Alors qu'IndustriALL accueille dans ses rangs son premier syndicat affilié d'Iran, le gouvernement de ce pays continue à emprisonner des dirigeants syndicaux pour leurs activités.

L'affiliation du Syndicat des métallurgistes et mécaniciens d'Iran (UMMI) a été acceptée par le Comité exécutif d'IndustriALL Global Union en octobre 2016.

Quoi qu'il en soit, octobre a été un triste mois pour les syndicats iraniens.

Le 7 octobre, Esmaïl Abdi, le Secrétaire général de l'Association professionnelle des enseignants iraniens, s'est vu confirmer sa peine de six ans de prison pour "rassemblement et entente contre la sécurité nationale".

Le 15 octobre, deux activistes syndicaux, Jafar Azimzadeh, le Président du Syndicat libre des travailleurs iraniens, et Shapour Ehsanirad, ont été condamnés à 11 ans de prison chacun pour "création de syndicats et propagande contre le régime".

Jafar Azimzadeh avait déjà reçu une peine de six ans de prison en 2014, assortie de deux ans d'interdiction de présence dans les médias et d'activités dans le cyberespace.

L'UMMI fait campagne pour la libération de ces trois dirigeants syndicaux et pour l'annulation de leurs condamnations.

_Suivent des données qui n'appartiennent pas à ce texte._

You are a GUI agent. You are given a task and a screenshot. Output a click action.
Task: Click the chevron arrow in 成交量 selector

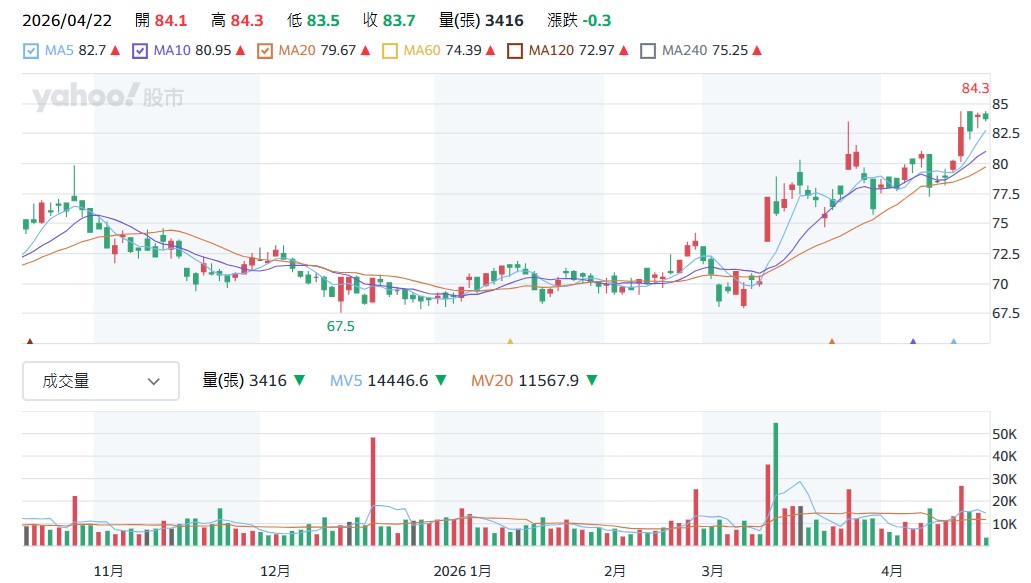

Kemal Özkan, Secrétaire général adjoint d'IndustriALL, demande l'arrêt immédiat des persécutions contre les syndicats :

IndustriALL condamne avec fermeté les emprisonnements incessants de dirigeants syndicaux et exprime son soutien aux syndicats libres et démocratiques d'Iran.

Alors que les sanctions économiques sont levées et que les investissements internationaux affluent dans le pays, le gouvernement iranien doit respecter dès maintenant les droits humains et syndicaux fondamentaux. Dans ce contexte, nous exhortons le gouvernement iranien à ratifier la convention n° 87 de l'OIT sur la liberté syndicale et la protection du droit syndical et la convention n° 98 sur le droit d'organisation et de négociation collective.